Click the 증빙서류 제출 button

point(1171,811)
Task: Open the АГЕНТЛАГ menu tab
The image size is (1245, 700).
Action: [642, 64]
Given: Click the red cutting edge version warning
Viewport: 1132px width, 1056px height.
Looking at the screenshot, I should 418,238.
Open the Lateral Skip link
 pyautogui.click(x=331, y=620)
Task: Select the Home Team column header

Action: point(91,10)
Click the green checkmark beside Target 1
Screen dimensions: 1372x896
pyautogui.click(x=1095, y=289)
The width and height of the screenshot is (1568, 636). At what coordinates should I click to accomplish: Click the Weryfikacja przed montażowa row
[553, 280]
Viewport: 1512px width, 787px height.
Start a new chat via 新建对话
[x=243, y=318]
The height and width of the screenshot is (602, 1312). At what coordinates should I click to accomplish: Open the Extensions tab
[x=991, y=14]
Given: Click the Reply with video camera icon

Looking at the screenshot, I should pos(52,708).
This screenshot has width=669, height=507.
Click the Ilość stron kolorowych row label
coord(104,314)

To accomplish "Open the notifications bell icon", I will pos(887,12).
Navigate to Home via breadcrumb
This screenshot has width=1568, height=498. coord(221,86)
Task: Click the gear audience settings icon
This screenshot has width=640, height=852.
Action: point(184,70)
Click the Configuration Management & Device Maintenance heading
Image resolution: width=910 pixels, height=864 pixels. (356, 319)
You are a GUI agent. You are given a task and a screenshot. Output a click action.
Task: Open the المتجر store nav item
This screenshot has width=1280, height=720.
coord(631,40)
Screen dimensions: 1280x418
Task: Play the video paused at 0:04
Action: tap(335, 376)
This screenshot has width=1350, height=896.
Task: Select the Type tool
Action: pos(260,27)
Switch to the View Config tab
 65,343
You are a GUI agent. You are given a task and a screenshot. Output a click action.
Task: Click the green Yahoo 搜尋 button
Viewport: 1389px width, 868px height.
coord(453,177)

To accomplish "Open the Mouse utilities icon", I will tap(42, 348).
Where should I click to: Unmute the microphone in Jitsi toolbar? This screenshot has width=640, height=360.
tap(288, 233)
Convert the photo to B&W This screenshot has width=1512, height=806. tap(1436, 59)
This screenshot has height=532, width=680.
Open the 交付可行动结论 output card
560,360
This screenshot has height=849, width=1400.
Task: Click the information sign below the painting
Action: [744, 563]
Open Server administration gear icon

______________________________

**REQUIRED TASK:**
Rewrite the lines from the line with "Given: Click the red" up to and including the line with "[x=991, y=14]", replacing "Viewport" with "Window" and leaving everything else unchanged.

**SOLUTION TO THIS EXERCISE:**
Given: Click the red cutting edge version warning
Window: 1132px width, 1056px height.
Looking at the screenshot, I should 418,238.
Open the Lateral Skip link
 pyautogui.click(x=331, y=620)
Task: Select the Home Team column header

Action: point(91,10)
Click the green checkmark beside Target 1
Screen dimensions: 1372x896
pyautogui.click(x=1095, y=289)
The width and height of the screenshot is (1568, 636). At what coordinates should I click to accomplish: Click the Weryfikacja przed montażowa row
[553, 280]
Window: 1512px width, 787px height.
Start a new chat via 新建对话
[x=243, y=318]
The height and width of the screenshot is (602, 1312). At what coordinates should I click to accomplish: Open the Extensions tab
[x=991, y=14]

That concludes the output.